**DATASET:**
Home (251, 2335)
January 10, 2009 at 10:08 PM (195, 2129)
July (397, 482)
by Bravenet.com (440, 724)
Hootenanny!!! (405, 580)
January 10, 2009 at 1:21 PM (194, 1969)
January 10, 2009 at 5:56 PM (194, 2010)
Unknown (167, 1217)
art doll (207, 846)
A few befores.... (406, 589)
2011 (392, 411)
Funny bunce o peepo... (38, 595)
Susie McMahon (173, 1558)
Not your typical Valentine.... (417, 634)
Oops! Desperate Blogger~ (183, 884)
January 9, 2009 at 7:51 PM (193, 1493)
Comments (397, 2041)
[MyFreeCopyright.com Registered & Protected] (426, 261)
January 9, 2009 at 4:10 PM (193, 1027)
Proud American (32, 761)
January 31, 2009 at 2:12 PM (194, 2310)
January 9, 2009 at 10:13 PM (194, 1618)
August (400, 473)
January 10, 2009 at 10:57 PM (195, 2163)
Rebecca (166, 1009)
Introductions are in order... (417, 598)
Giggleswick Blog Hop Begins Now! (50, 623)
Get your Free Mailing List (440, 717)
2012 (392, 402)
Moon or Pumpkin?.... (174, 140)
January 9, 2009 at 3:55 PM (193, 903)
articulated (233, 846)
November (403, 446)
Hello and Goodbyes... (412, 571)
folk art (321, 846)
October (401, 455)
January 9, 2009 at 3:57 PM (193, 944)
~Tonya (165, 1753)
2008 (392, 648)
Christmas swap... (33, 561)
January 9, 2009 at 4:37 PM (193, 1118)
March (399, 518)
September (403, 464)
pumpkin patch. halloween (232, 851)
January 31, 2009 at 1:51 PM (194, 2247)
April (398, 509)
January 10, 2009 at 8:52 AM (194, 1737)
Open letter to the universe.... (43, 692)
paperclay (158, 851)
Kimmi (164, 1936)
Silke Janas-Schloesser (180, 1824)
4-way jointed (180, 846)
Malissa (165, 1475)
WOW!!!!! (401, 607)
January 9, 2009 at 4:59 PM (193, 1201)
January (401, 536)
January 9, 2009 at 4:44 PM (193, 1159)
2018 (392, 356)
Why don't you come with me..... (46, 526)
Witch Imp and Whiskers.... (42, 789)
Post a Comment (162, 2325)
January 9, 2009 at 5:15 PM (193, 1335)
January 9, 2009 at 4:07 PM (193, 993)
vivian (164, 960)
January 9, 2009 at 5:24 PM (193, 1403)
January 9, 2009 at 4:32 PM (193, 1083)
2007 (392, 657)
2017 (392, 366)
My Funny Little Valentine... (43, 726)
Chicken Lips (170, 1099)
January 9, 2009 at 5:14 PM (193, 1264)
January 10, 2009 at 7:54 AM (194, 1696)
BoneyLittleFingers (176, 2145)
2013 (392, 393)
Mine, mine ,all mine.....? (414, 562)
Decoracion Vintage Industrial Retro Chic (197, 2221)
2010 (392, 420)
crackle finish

**EXERCISE INSTRUCTIONS:**
If a line in the records contains "Valentine", report it.

**REPLY TO THE TASK:**
Not your typical Valentine.... (417, 634)
My Funny Little Valentine... (43, 726)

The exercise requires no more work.